As we talk with families about device free zones, we love to hear stories of leaders who take this to heart, including Netsmart–a healthcare company dedicated to delivering value-based care through technology. It is easy to imagine that these folks are in the business of maximizing technology to better serve their clients. Daily, they champion the power and promise that technology can bring to even the most vulnerable communities.
But what makes this company exceptional is its commitment to not letting screens interfere with what matters most: relationships.
Wendy Hill, Chief People Officer at Netsmart, shared with us one practical way she has seen this play out amongst her colleagues:
At a recent meeting, CEO Mike Valentine passed a basket, asking if we would consider placing our devices in it. At first, we were like, “Really?!” And Mike said, “Let’s try this and see how it changes the dynamics of our meeting.” It felt uncomfortable at first, but what emerged was one of our most effective, focused meetings ever. It led to better decision-making, a deeper level of dialogue and a willingness to have more difficult conversations than I had witnessed before. I think those types of conversations are difficult to have when you have distractions. In fact, the meeting even ended early!
Other tech leaders, including Marc Benioff (CEO of Salesforce) and John Vars (currently Chief Product Officer at Mixhalo), also champion device-free meetings. As Vars once told the Los Angeles Times, “Meetings go quicker and there is also just a shared experience. People are communicating better, the flow is faster.”
Oftentimes we multitask during meetings, hoping we can listen passively to all the main points–while also crushing our mountainous inbox. However, research continues to find that just isn’t the case. As reported by Fast Company, when we multitask “our IQs fall by 10 points. Our errors increase by 50%. And according to a study by multi-project management software company Realization, multitasking is costing organizations $450 billion globally each year.”

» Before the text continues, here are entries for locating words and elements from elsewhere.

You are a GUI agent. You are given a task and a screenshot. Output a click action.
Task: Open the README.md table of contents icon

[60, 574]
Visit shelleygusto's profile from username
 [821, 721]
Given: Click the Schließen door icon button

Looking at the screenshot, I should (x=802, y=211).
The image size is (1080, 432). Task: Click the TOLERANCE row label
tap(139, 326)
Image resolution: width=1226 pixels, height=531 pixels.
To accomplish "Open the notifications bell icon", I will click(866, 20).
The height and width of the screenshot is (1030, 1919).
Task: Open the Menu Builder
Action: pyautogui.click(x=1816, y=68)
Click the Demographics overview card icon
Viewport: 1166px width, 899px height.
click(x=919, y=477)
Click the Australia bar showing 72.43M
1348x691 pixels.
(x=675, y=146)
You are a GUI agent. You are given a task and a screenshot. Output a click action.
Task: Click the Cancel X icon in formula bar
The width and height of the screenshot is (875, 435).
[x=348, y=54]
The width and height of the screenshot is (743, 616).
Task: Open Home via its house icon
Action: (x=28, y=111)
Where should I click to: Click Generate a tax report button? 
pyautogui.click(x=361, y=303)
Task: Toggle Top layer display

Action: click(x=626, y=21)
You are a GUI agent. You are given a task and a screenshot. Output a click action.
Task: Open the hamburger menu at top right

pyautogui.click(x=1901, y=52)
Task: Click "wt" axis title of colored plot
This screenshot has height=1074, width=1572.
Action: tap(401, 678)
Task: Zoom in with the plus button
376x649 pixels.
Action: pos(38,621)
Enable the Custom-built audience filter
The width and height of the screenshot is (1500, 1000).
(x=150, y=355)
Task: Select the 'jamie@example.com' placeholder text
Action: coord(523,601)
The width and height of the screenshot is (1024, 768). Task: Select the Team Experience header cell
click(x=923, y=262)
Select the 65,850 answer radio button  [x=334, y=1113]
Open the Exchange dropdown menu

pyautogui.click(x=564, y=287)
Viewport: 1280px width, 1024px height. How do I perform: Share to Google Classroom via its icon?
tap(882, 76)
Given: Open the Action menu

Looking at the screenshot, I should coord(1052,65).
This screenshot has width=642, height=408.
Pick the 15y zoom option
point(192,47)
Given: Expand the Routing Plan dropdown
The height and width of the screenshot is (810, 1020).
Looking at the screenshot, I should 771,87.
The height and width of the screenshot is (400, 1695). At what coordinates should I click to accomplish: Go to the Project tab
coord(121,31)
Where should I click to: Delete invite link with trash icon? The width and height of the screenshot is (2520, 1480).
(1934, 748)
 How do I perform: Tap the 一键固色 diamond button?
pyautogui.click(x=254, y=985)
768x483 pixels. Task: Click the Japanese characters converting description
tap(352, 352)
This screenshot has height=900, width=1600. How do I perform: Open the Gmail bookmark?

Hill noted that Netsmart likely won’t have all meetings be device-free, but will start with particularly critical ones and see how it goes. They’ll be in good company – not just with corporations, but with public sector organizations. As reported by MarketWatch, the White House “asked cabinet members to leave their cellphones (labeled with a yellow sticky note) in a basket when meeting President Obama.” And the Vatican took a similar approach when selecting the most recent pope.
This is becoming such a hot trend, that David Galullo, chief executive of Rapt Studio, a leading design firm, shared with the Wall Street Journal that one company “recently created an office where the conference-room door has built-in slots for everybody to deposit their cellphones before stepping inside, so attendees can focus better. Other clients are asking that some conference rooms be screen free to combat ‘that feeling multitasking might be somehow eating us from the inside out.’”
Indeed, across the nation, it seems that even the most casual business meetings are increasingly being dubbed “device-free zones.” Tim DeWeese, Director of Johnson County Mental Health Center, shared a fun example he spotted during a happy hour event at a NYC hotel. The hotel provided free drinks…as long as happy hour attendees put their phones in nearby cubbies.